I am still crazy exhausted from my east coast trip, but I'm trying to get it all under control. I had an amazing reunion dinner with friends last night, which was fun. I miss my SF peoples when I am away! The rest of the week looks good - I'm having drinks with a new SF transplant on Thursday (I hope she's cool!) and then a Napa trip with the Y Crew this weekend. Work has been... well, busy. I have so many events on my plate right now and it's insane. I've lost a lot of the spark I initially had about what I do, which worries me.

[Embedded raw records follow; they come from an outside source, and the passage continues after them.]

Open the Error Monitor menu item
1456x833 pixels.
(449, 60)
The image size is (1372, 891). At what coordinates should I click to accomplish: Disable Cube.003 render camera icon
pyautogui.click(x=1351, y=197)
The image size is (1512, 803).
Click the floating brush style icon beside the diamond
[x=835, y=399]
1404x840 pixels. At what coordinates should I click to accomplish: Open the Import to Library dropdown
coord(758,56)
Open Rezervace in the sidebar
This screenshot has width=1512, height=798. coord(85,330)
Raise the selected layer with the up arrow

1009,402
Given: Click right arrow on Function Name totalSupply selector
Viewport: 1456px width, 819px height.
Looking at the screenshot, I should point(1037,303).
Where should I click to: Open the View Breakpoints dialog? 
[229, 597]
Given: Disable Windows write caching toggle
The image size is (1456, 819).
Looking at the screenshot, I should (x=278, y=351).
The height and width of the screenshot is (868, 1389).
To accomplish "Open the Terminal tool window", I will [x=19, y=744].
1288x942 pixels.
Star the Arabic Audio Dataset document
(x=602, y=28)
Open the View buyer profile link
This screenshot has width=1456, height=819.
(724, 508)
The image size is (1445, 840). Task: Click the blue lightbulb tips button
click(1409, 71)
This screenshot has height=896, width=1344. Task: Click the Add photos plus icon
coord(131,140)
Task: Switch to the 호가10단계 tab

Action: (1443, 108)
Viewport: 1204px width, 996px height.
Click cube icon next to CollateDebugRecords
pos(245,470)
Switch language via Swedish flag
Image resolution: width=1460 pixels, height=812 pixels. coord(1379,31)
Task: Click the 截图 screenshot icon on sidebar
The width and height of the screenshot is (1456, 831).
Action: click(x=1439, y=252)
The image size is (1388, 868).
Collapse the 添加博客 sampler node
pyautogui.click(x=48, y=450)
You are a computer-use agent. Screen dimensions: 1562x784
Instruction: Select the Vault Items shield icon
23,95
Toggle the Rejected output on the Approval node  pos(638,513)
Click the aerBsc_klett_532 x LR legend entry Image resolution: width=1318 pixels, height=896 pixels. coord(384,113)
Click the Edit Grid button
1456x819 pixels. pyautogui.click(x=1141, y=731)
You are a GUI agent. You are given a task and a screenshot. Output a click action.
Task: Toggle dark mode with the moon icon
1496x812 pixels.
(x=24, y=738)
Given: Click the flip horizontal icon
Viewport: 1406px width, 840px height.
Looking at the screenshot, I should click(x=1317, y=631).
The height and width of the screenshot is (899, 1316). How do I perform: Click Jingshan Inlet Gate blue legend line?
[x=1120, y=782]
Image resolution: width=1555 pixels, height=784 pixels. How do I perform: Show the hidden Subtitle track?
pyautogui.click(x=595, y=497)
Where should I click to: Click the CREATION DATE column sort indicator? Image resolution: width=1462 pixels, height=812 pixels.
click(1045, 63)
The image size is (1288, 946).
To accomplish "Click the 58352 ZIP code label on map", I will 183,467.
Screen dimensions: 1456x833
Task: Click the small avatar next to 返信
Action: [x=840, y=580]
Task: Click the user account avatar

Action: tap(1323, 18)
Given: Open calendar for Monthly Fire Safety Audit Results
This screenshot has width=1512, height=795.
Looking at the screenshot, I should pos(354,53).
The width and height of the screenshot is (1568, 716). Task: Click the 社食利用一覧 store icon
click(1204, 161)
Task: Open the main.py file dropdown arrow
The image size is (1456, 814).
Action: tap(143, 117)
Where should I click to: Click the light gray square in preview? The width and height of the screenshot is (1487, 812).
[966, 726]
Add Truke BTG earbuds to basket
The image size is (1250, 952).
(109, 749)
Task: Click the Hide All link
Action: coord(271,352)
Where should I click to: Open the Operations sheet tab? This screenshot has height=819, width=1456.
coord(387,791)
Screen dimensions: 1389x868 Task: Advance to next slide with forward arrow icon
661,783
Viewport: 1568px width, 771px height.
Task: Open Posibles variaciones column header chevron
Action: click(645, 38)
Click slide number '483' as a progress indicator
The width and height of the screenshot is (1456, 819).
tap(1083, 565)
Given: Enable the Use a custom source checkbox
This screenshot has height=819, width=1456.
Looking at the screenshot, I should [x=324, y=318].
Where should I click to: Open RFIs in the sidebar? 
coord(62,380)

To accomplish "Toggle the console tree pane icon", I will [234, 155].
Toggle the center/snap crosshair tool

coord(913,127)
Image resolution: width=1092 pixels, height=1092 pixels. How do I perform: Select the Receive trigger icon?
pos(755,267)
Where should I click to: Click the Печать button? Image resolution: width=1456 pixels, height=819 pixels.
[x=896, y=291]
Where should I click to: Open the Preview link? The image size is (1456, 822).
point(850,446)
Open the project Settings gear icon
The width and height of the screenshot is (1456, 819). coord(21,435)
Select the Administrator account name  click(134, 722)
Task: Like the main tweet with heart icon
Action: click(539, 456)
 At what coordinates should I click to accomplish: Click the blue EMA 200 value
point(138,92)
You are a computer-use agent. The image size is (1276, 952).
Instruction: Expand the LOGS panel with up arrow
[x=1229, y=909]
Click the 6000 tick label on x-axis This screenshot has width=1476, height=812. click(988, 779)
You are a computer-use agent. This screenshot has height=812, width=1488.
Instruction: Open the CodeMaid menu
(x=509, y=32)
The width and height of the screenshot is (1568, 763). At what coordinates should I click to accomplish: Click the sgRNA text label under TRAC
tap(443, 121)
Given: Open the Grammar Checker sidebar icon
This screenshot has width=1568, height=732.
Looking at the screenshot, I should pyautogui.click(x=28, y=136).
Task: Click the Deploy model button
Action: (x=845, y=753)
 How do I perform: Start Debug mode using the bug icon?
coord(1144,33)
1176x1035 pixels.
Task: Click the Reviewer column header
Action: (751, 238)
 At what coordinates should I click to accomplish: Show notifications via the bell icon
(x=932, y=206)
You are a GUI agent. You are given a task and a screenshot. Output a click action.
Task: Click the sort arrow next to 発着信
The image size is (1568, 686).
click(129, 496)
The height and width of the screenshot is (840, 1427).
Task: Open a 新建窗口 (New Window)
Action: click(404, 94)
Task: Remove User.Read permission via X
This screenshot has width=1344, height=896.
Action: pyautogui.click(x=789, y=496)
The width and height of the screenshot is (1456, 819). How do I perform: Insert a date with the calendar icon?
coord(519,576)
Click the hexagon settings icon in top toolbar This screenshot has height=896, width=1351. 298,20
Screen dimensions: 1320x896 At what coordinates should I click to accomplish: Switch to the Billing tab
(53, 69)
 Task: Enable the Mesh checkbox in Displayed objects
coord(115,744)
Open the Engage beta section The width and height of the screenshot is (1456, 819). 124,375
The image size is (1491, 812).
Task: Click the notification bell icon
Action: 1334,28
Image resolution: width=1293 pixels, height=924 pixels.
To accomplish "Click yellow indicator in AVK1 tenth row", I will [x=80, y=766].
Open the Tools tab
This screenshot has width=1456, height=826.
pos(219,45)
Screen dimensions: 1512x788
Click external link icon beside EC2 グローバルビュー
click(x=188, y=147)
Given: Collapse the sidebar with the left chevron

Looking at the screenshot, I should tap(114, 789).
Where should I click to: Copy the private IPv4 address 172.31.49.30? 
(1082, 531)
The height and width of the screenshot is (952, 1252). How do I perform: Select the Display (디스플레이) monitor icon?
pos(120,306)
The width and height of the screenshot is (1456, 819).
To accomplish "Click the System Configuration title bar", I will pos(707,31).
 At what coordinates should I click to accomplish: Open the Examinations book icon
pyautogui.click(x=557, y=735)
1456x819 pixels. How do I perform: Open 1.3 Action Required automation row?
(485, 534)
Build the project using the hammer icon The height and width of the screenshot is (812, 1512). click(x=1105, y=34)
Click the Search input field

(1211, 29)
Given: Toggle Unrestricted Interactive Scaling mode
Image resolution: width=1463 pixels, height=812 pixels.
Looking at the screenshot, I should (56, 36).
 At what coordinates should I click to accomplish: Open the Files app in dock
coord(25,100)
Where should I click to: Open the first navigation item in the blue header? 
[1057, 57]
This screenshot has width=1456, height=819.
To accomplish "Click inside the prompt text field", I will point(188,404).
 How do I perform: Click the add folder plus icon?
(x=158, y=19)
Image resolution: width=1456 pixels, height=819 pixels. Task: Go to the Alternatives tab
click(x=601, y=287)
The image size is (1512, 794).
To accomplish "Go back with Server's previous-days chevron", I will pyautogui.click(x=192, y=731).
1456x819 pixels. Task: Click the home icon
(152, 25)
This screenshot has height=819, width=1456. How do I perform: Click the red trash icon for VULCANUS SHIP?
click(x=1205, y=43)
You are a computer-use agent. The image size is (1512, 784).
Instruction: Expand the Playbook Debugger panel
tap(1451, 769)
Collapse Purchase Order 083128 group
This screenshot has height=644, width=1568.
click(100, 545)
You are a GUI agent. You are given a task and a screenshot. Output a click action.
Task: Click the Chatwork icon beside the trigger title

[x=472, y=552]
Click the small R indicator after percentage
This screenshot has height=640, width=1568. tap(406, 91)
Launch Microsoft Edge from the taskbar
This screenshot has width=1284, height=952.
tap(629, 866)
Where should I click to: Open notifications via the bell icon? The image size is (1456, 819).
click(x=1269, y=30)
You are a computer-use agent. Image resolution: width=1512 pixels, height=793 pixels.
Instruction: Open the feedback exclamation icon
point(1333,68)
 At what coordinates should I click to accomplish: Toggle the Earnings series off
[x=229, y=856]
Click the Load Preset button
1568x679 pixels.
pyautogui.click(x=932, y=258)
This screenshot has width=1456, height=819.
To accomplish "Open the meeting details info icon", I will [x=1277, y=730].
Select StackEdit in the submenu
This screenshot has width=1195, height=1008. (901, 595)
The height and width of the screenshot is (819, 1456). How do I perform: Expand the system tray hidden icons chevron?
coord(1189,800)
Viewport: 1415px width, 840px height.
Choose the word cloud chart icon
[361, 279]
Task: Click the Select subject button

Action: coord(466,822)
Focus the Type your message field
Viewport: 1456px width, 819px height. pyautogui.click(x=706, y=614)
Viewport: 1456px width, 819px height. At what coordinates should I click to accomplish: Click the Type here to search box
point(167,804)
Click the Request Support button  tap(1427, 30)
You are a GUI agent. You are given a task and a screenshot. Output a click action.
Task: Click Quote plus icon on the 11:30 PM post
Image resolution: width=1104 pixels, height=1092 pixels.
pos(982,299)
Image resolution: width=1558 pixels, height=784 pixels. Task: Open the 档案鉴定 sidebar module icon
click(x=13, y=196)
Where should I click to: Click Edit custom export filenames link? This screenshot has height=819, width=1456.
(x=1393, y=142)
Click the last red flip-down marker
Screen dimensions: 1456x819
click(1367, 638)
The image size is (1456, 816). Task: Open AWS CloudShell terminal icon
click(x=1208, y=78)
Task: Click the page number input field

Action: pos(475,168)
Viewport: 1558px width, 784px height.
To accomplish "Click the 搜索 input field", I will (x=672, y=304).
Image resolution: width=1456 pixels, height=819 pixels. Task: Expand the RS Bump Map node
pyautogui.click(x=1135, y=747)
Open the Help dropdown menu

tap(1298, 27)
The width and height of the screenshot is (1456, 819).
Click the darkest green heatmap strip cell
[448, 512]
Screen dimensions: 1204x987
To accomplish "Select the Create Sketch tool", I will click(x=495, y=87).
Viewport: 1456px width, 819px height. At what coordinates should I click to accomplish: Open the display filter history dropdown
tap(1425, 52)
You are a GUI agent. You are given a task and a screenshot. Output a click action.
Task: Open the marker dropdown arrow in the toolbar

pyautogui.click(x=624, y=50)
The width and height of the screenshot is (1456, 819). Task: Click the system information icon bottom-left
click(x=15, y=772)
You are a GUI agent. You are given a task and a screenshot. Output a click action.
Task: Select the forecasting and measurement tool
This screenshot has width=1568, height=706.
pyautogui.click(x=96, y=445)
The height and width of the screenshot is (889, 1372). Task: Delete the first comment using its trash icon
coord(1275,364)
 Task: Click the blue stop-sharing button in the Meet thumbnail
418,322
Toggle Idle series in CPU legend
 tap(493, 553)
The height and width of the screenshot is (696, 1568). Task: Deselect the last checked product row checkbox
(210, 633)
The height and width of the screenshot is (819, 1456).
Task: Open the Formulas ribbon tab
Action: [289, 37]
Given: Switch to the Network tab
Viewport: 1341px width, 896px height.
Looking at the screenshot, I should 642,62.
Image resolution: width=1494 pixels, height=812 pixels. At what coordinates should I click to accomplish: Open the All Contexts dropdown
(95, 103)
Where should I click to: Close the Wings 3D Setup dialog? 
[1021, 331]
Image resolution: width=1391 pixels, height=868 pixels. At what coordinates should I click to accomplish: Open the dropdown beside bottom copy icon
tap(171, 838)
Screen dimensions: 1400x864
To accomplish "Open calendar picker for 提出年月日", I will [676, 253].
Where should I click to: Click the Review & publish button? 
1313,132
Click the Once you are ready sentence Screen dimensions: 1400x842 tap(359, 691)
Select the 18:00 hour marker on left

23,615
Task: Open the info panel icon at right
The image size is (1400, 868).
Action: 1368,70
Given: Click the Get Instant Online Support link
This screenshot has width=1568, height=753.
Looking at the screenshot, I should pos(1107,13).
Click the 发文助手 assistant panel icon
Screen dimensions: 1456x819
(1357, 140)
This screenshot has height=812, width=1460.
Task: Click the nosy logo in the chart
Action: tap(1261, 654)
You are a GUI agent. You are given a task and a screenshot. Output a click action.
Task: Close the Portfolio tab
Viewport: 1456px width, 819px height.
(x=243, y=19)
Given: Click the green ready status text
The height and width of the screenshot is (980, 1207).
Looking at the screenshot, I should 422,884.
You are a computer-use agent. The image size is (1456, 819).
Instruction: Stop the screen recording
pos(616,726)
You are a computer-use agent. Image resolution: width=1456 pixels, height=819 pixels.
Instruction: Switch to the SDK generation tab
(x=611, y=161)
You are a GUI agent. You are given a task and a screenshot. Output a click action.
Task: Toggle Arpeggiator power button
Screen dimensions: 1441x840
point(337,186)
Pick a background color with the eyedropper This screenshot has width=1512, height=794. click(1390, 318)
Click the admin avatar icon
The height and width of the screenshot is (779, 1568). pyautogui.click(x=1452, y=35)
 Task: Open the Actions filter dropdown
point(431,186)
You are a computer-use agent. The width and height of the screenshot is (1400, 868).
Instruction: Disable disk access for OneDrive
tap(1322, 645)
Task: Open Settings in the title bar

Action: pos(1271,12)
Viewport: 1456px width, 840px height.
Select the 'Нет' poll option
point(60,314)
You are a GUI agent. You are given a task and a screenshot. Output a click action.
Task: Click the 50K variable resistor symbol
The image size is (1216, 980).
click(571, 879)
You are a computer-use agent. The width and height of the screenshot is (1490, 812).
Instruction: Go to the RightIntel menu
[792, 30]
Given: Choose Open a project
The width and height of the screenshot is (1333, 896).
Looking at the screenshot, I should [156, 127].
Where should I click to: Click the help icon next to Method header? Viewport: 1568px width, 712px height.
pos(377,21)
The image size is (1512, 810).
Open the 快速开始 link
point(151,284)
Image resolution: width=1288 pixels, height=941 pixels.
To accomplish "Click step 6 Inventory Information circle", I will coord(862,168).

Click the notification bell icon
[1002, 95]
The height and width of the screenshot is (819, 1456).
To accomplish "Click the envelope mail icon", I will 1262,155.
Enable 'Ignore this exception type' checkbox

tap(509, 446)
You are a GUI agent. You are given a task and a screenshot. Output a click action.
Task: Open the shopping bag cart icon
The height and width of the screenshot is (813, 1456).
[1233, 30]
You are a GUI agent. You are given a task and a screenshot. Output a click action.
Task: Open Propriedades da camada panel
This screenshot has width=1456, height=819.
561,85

I plan on talking a lot more about my job restlessness tomorrow, but it's definitely been part of what's preoccupying my mind. I wonder if I'll ever figure out what I want to be when I grow up. I guess I shouldn't beat myself up too much, since most people my age have had multiple job changes by this time. That doesn't make me feel any better about not knowing what I want out of life, though.
I need to get back into an exercise groove soon, so I can lose some weight. I'm trying to eat better and drink less, which is going okay so far. I just really need to amp up my fitness - walking to work, hitting the gym. I feel like I want to be selfish for a little bit and focus on myself and making myself better. Reading, writing, buying things that make me happy. Nice little touches to improve my life. I'm hoping to be in an even better place at the end of the year than I am now. I'm pretty happy with most aspects of my life at the given moment - just need a little push to make some more advances.